Company X accepted that your activities in Australia were a continuation of the duties that you had previously undertaken with them and allowed you to keep your options from Grants A and B.

You participated in Grant C after your arrival in Australia and received options.

The ESS Plan included a country specific addendum for Australia which outlined that:

•         the options should qualify as a 'deferral scheme'

•         the vesting conditions are generally considered to impose a real risk of forfeiture, with tax being deferred until there is not real risk of forfeiture, such as when the vesting conditions have been fulfilled, or alternatively if employment has been terminated or seven years had passed from the grant date if either occurred prior to vesting.

Company X issued an ESS Statement for the income year covered by the ruling period for ESS discounts arising in relation to deferral ESS.

For the ESS interests that are the subject of this private ruling, the amount of the discount is worked out and is assessable at the DTPs as outlined below:

Grant A

Your Grant A options were granted on Date 1, which was prior to 1 July 2015. Therefore, the provisions contained in section 83A-120 of the ITAA 1997 that applied to ESS interests granted between 1 July 2009 and 30 June 2015 will apply to those options.
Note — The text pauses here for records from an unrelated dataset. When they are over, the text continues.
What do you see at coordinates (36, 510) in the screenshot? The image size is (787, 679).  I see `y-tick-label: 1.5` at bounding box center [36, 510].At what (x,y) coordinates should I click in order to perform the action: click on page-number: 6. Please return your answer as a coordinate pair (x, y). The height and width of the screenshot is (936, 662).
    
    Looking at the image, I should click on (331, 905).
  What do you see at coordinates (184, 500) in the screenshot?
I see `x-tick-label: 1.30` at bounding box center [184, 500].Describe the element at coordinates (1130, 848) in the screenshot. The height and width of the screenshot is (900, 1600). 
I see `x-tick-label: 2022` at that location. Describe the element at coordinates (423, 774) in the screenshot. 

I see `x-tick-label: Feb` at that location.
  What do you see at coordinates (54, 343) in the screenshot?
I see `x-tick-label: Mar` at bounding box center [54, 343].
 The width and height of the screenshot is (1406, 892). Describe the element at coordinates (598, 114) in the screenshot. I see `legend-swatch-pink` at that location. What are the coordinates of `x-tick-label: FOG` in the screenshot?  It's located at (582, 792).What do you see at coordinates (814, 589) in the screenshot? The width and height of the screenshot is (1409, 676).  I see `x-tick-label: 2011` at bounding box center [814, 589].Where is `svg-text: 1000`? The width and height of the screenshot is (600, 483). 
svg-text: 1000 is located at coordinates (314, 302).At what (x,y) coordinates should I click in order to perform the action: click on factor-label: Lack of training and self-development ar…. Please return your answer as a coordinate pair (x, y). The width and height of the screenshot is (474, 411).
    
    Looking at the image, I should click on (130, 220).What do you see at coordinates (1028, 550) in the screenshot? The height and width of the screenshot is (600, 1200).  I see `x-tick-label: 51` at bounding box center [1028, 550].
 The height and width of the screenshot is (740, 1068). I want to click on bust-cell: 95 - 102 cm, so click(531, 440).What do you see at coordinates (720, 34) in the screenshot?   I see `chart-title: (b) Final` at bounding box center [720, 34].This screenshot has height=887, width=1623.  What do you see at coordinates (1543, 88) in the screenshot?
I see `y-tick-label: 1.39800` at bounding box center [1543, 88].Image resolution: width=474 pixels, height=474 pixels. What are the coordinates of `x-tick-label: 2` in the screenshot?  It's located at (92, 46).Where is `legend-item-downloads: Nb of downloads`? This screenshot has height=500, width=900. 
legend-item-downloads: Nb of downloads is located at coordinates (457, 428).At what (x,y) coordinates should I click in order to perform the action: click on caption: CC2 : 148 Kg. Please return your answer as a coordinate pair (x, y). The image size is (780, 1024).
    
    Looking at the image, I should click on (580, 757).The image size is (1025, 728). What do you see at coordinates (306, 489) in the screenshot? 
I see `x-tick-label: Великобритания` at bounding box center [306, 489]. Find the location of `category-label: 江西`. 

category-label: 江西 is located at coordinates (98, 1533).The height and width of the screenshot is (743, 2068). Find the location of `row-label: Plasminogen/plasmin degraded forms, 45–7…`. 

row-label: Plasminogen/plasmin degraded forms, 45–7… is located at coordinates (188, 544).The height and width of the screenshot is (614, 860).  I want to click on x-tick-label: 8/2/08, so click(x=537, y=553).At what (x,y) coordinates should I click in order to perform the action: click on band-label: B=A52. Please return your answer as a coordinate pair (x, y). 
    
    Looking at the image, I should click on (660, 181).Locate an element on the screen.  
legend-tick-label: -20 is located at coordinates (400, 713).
We have taken the following into consideration when determining when the earliest DTP occurred in relation to these options, and whether it occurred during the ruling period:

•         there were ongoing restrictions preventing you from selling the options

•         your employment ended during the ruling period on Date 4

•         the seven year anniversary from the grant date would not occur until after the ruling period; and

•         all of the options vested before the start of the ruling period and all of the conditions in subsection 83A-120(7) of the ITAA 1997 were satisfied as at each vesting date.

The final tranche of your Grant A options vested prior to the start of the ruling period and the DTPs for the Grant A options occurred in earlier income years. No DTP occurred in relation to them during the ruling period.

Grant B

Your Grant B options were granted on Date 2, which was prior to 1 July 2015. Therefore, the provisions contained in section 83A-120 of the ITAA 1997 that applied to ESS interests granted between 1 July 2009 and 30 June 2015 will apply to those options.

The DTPs for the Grant B options that vested before the start of the ruling period will be similar to the Grant A options as outlined above, with the DTP occurring in earlier income years when those options had vested prior to the start of the ruling period.

The last tranche of options vested prior to the beginning of the ruling period when there were no selling restrictions. They vested before selling restrictions were introduced in association with the merger of Company X and Company Y on Date 4.

Note: As at the beginning of the ruling period some of the Grant B options had not vested. DTPs occurred during the ruling period in relation to these options with the ESS discount arising in relation to them being assessable in the income year covered by the ruling period.

Grant C

Your Grant C options were granted on Date 3, which was after 1 July 2015. Therefore, the provisions contained in section 83A-120 of the ITAA 1997 that applied to ESS interests granted on and from 1 July 2015 will apply to those options.

On Date 4, restrictions were implemented on and from that date as a result of the merger in relation to the selling of Company X and Company Y shares.

When considering the conditions for a DTP to occur, the following occurred during the ruling period in relation to all of the Grant C options:

•         there were ongoing restrictions preventing you from selling the options

•         the 15 year anniversary from the grant date would occur after the ruling period

•         your employment ended during the ruling period on Date 5; and

•         some vested options were exercised during the ruling period.

The earliest possible DTP is when the options were exercised (assuming there were no genuine selling restrictions on the shares under the exercise). The latest possible DTP is when your employment ended during the ruling period on Date 5.

Both of these dates are within the ruling period. Therefore, the DTPs for these Grant C options must have occurred during the ruling period.